Disney's DTS-HD Master Audio 5.1 surround track is competent and capable, without any real issues to point to. Dialogue is clear, intelligible and neatly prioritized, and effects are clean and convincingly grounded in the mix. LFE output is solid, lending support whenever and wherever it's needed, and rear speaker activity is assertive and, at times, quite engaging. Directionality leaves a bit to be desired, but pans are smooth and the soundfield is suitably immersive, with believably busy city streets, crowded bars, bustling government offices, cramped apartments, hushed auditoriums and scrambling Guardian news floors.
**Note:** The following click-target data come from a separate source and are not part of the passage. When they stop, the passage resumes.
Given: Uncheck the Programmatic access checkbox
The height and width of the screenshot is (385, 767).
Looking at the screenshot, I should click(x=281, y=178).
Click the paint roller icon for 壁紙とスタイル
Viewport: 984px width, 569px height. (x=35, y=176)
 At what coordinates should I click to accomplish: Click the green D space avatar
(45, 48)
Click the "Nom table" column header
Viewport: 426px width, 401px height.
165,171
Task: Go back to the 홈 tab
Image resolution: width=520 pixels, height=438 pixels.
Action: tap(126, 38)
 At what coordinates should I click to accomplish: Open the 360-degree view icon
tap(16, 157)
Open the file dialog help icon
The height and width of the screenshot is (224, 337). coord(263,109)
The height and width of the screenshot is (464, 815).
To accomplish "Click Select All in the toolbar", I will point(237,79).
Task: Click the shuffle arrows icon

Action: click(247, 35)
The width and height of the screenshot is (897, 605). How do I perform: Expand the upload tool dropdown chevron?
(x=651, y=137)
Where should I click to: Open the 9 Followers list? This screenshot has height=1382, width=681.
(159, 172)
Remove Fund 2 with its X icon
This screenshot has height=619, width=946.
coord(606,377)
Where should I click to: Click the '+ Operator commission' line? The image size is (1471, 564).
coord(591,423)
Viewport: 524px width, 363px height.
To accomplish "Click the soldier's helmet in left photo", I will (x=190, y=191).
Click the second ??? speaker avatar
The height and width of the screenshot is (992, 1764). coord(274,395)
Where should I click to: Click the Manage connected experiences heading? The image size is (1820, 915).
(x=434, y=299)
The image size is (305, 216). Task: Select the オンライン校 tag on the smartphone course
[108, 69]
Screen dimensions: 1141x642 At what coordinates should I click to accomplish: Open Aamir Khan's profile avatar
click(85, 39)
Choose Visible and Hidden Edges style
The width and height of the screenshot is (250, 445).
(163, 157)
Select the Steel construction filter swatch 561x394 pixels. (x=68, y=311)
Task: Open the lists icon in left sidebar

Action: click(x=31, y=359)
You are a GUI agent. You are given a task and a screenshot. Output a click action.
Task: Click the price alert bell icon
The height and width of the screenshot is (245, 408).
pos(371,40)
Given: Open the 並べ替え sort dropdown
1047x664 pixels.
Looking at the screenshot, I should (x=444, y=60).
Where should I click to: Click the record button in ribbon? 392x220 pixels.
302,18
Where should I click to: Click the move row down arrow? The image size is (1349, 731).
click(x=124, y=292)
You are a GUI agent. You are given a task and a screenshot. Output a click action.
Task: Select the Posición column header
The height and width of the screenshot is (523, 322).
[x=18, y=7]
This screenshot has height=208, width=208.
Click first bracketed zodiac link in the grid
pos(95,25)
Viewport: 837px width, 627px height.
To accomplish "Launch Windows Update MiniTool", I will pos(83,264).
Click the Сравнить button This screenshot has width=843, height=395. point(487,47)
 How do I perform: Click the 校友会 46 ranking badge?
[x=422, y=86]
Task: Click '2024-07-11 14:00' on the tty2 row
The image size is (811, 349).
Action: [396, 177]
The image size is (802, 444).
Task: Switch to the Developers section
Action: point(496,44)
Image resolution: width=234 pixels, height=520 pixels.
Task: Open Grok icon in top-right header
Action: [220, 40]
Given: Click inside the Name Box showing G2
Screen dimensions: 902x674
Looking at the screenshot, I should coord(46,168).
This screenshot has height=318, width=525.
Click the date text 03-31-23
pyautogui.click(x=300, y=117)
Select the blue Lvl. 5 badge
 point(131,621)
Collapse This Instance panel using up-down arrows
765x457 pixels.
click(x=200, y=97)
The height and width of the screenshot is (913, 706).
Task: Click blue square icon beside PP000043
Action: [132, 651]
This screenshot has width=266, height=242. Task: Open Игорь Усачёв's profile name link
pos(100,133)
Dynamics are rewarding as well, and the entire track does a fine job with the by-the-basics sound design it's handed.
The Fifth Estate suffers with scattershot direction, slippery scripting and hit or miss casting, with Cumberbatch doing his best but succumbing to a mediocre screenplay and Condon's wishy washy vision. There are moments where Estate shows tremendous promise, but they're sadly few and far between. Disney's Blu-ray release is much better, with an excellent video presentation, strong DTS-HD Master Audio 5.1 surround track and a decent (albeit short) supplemental package. There's potential for a sharper WikiLeaks film buried deep within The Fifth Estate. But with Assange's 15-minutes of fame fading fast, the question is whether anyone will care to watch the next Assange biopic if one is even greenlit.